The Charitable Infirmary started life in Cook Street in 1718, but soon ran out of space and was delighted to take up in 1728 an offer to move to part of the King’s Inns site. The old house into which it moved and which it subsequently renovated is hatched black at the bottom of the map above and also shown below.
During the period 1728-1789, the Infirmary on Inns Quay ran a brisk accident and emergency department treating fractured skulls due to riots, husbands and city villains, legs broken as a result of falling off horses or houses or escaping stray bulls, burns and scarring after exploding boilers and runaway carriages.
In 1789, to facilitate the building of the Four Courts, the Infirmary moved to premises in Jervis Street. Sadly, two workmen involved in demolishing its former buildings to make way for the East Wing were killed when a wall fell on them.
The above images from c. 1800-1805 show the Four Courts almost immediately after its construction. The infirmary is gone, but another building immediately beside the eastern wing remains in place for the time being.
Barely visible on the eastern side of this building is a small lane, Mass Lane, leading down to a chapel originally used by the Dominican Friars and subsequently donated by William III to the Huguenots – you can see its site marked ‘PC’ (Presbyterian Church) on the map above and it is also visible as the building the rear of which is very close to the Four Courts below.

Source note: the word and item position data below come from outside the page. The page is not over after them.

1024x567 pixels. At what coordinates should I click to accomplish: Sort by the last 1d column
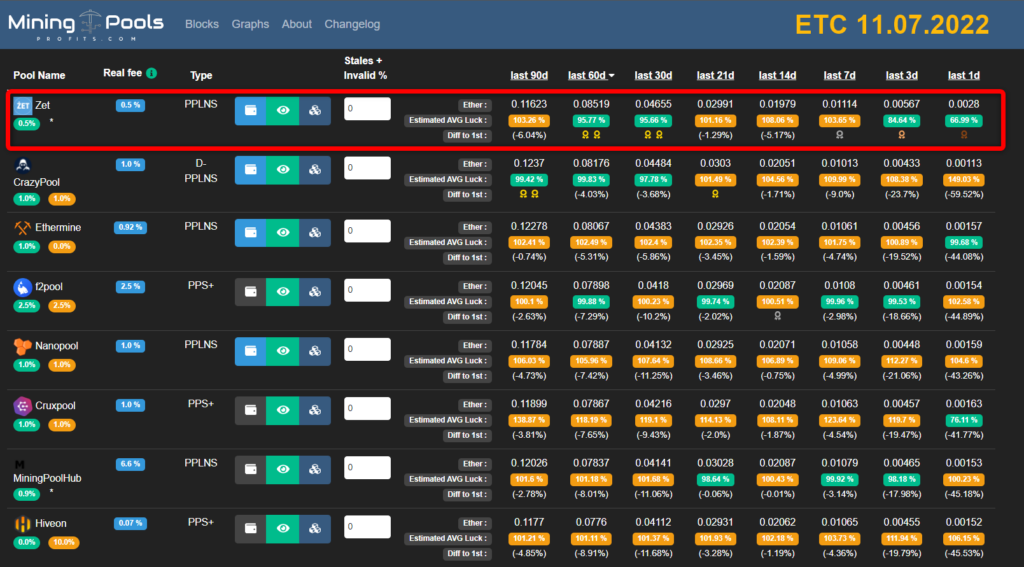(964, 76)
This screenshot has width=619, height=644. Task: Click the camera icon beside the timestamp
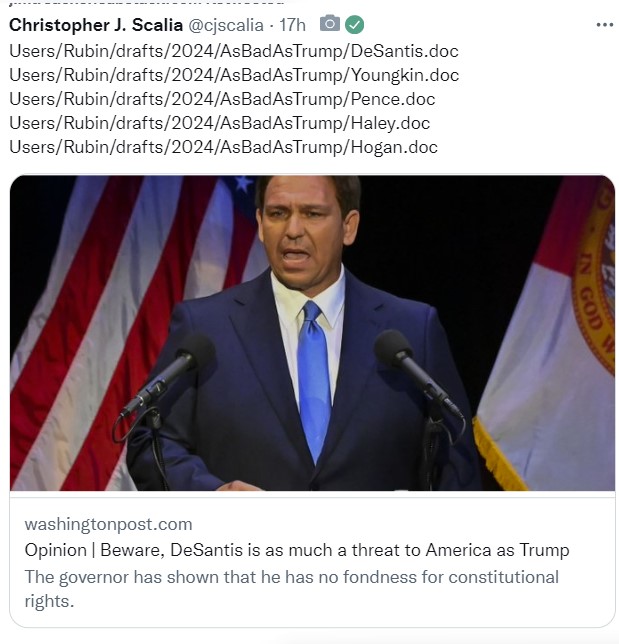pyautogui.click(x=329, y=23)

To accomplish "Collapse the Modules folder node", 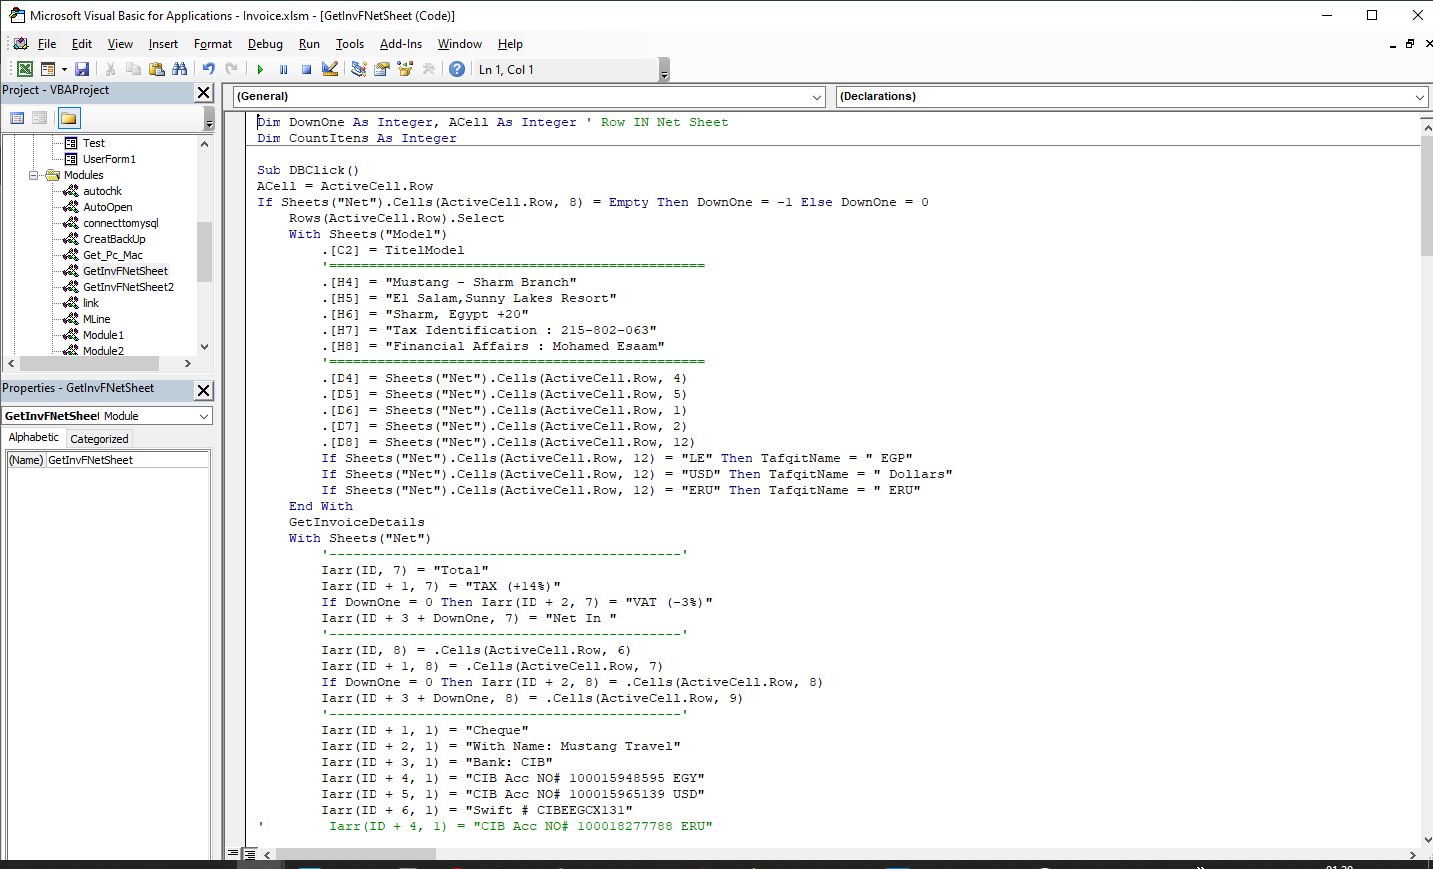I will tap(34, 175).
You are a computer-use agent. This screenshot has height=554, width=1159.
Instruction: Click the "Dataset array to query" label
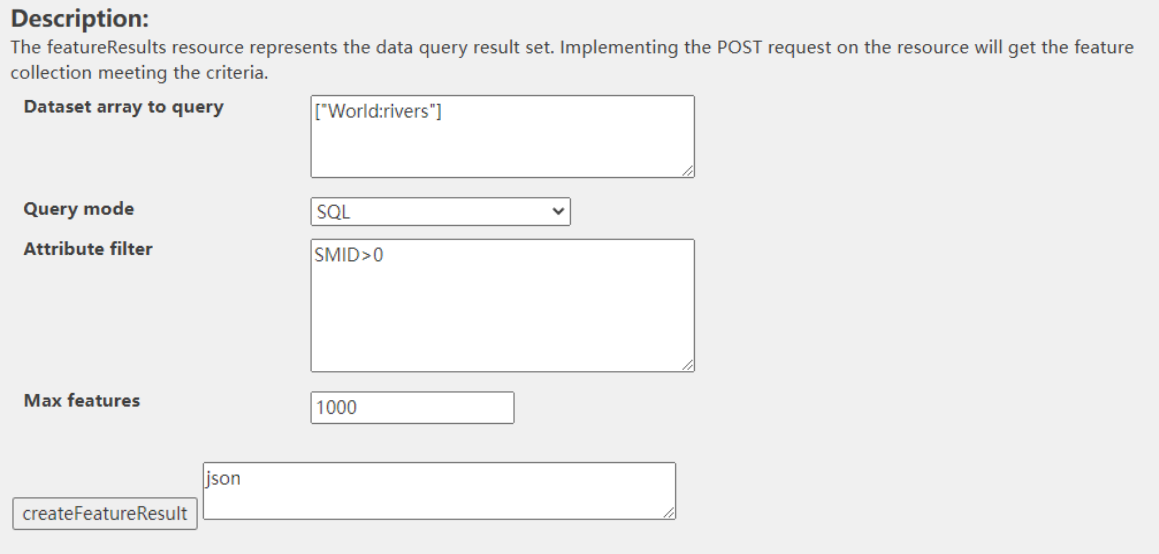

In 1802 the Ormonde Bridge downriver at Charles Street (the ruins of which are shown on one of the images above) was destroyed in a storm and it was decided to erect a replacement bridge closer to the Four Courts at Mass Lane.
Subsequently, to faciliate access to this bridge, all the houses on the west side of Mass Lane above including the adjacent building and the chapel behind, were acquired by the Wide Streets Commissioners. The Commissioners walled around the now-vacant site and let it out on a temporary basis. As you can see below, this resulted in a somewhat uncomfortable arrival onto Inns Quay for those crossing the new bridge!
By the mid 19th century Chancery Place has been finally built and this vacant area beside the Courts fully incorporated within the Four Courts site behind a neat barrier which – in one shape or another – remained in place until 1922.
I wonder what would be found if we dug around the edges of the East Wing today?